About the project
Nutrients from the Southern Ocean are fundamental to global ocean ecosystems and carbon uptake. The project will use a combination of data from different ocean models to figure out the physical drivers of the amount of nutrients in the Southern Ocean and the paths they take to get there.
Nutrients from the polar oceans are the foundation of global primary productivity and an important driver of the global carbon cycle. It is therefore vital to understand what controls the amount of nutrients residing in and leaving the polar oceans, in order to understand the impact of climate change on the ocean’s uptake of carbon emissions and the health of oceanic ecosystems.
The student will use a combination of existing and new data they will produce themselves from simulations to answer questions such as: what are the physical and biological drivers that determine the amount of nutrients in the Southern Ocean? What are the sources of these nutrients? What is the impact of climate change on these processes?

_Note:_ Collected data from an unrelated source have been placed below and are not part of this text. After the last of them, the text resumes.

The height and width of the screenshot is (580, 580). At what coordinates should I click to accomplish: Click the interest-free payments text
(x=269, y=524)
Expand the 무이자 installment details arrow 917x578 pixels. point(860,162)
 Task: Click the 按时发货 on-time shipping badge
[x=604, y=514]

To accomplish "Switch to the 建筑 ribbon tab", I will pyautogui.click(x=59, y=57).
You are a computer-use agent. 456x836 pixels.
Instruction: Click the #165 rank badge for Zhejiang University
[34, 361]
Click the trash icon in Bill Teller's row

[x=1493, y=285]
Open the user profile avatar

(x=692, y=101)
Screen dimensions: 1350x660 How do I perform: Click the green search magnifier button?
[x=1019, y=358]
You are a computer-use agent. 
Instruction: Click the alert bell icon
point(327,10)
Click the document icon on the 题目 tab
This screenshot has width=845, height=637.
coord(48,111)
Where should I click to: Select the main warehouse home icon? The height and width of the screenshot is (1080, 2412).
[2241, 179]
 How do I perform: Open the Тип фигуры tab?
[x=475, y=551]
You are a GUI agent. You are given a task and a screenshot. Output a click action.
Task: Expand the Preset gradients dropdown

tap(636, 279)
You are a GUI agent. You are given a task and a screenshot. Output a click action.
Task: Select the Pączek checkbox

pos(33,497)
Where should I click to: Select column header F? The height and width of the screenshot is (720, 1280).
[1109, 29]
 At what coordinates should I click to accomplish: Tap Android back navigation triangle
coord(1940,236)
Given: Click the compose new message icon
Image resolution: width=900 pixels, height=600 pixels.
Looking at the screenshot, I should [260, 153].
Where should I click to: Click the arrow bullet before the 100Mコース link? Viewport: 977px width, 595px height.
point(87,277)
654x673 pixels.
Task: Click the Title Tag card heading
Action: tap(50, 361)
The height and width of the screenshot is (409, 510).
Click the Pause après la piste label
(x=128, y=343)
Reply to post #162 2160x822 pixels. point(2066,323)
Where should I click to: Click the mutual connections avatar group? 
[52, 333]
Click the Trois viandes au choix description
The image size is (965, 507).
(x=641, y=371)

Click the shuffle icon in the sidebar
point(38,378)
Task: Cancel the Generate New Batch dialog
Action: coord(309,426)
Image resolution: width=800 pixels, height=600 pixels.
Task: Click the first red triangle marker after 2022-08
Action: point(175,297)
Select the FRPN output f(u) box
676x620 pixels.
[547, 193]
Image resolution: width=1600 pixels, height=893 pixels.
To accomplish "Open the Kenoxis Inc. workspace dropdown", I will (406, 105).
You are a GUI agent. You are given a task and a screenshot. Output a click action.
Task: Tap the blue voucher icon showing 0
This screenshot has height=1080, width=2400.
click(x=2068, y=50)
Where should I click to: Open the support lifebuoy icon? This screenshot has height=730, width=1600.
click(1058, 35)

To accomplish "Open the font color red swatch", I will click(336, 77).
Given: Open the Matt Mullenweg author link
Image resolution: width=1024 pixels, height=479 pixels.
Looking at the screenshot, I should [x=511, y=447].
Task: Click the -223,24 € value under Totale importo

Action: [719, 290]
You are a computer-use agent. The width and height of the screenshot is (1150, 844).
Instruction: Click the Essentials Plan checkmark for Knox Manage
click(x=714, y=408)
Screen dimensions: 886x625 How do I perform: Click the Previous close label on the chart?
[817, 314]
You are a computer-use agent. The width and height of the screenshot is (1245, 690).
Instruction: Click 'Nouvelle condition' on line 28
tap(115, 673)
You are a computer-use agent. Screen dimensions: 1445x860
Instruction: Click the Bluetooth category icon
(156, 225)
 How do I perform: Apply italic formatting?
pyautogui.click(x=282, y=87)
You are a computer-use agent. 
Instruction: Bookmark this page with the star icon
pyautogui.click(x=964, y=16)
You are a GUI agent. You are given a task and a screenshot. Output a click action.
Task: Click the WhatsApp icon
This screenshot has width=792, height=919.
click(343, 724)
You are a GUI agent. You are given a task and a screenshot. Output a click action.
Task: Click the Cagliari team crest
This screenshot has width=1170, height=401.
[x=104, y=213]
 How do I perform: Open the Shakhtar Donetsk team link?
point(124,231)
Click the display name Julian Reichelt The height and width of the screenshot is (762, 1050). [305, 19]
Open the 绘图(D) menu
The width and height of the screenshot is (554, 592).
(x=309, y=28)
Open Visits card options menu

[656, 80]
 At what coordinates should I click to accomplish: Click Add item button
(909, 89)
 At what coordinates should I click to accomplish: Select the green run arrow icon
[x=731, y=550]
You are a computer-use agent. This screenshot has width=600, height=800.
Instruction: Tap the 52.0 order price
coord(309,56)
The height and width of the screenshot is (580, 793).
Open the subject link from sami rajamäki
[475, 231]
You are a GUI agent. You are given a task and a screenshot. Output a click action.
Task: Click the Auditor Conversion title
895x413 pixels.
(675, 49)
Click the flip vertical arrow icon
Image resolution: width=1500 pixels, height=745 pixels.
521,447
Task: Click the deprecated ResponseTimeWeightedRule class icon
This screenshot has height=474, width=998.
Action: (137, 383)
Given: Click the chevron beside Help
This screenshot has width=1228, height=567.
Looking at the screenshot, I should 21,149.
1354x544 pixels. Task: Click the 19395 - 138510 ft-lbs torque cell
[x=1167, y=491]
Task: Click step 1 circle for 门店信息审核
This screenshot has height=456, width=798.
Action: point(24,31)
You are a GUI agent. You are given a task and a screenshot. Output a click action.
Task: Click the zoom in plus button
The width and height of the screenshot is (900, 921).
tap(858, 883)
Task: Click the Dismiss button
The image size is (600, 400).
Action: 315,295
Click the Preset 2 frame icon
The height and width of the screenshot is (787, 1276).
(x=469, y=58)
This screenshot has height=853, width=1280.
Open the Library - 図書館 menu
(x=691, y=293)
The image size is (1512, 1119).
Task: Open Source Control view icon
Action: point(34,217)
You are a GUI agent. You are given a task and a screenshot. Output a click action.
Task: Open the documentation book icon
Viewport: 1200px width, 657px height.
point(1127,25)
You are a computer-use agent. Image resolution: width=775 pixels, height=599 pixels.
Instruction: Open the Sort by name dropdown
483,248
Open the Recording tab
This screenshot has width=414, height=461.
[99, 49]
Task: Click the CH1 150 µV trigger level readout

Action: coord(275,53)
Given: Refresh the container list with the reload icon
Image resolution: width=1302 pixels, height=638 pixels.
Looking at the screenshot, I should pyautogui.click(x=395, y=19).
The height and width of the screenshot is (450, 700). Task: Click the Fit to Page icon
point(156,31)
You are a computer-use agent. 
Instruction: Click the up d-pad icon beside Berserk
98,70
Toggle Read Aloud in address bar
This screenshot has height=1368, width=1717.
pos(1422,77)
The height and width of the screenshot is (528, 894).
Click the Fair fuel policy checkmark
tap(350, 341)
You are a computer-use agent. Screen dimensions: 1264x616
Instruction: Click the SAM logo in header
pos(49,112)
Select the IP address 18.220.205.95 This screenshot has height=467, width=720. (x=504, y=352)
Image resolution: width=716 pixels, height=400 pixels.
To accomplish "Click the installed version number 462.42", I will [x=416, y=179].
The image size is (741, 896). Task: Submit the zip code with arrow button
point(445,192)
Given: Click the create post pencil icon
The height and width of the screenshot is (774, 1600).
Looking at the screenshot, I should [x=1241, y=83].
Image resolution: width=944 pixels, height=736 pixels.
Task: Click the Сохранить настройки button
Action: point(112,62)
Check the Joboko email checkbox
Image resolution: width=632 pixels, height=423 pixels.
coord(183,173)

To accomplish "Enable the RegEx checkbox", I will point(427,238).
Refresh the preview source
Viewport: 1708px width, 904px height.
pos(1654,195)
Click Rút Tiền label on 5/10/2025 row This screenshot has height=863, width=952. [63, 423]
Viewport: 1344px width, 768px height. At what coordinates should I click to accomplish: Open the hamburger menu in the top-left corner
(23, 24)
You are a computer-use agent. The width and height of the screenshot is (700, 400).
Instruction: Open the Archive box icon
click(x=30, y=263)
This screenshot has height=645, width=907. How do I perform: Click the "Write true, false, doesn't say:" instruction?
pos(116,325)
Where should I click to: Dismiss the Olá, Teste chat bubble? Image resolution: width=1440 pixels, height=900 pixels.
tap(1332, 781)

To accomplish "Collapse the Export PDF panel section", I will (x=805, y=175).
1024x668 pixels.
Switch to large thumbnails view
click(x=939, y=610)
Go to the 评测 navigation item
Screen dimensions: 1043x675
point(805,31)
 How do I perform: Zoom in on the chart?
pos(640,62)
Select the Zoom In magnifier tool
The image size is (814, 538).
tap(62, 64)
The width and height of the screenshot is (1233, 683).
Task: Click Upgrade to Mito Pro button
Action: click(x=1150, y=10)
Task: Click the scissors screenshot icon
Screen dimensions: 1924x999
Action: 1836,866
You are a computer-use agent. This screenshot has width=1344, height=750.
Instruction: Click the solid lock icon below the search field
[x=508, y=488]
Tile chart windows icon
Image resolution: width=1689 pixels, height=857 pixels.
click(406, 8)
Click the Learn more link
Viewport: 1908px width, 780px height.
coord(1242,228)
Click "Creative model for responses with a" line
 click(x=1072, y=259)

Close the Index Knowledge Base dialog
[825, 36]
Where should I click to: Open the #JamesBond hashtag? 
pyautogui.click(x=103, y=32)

The student will be hosted by the Polar Oceans team at the British Antarctic Survey, where they will learn how to use adjoint modelling techniques to interrogate a realistic ocean model to find the sensitivity of Southern Ocean nutrients to physical drivers such as winds, heat, and freshwater. The student will use a dataset of Lagrangian trajectories and an idealised two-basin model of the global circulation and carbon cycle (designed and ran as part of BIOPOLE) to investigate the pathways that nutrients take to get to the Southern Ocean, and how their properties change on the way.
The project will be associated with BIOPOLE and BIO-Carbon, large multi-institute projects examining biogeochemical processes and ecosystem function in polar ecosystems. The student will have the opportunity to attend project meetings and interact with project researchers.
You will also be supervised by organisations other than the University of Southampton, including Emma Boland (Lead Supervisor), David Munday, and Yohei Takano from the British Antarctic Survey.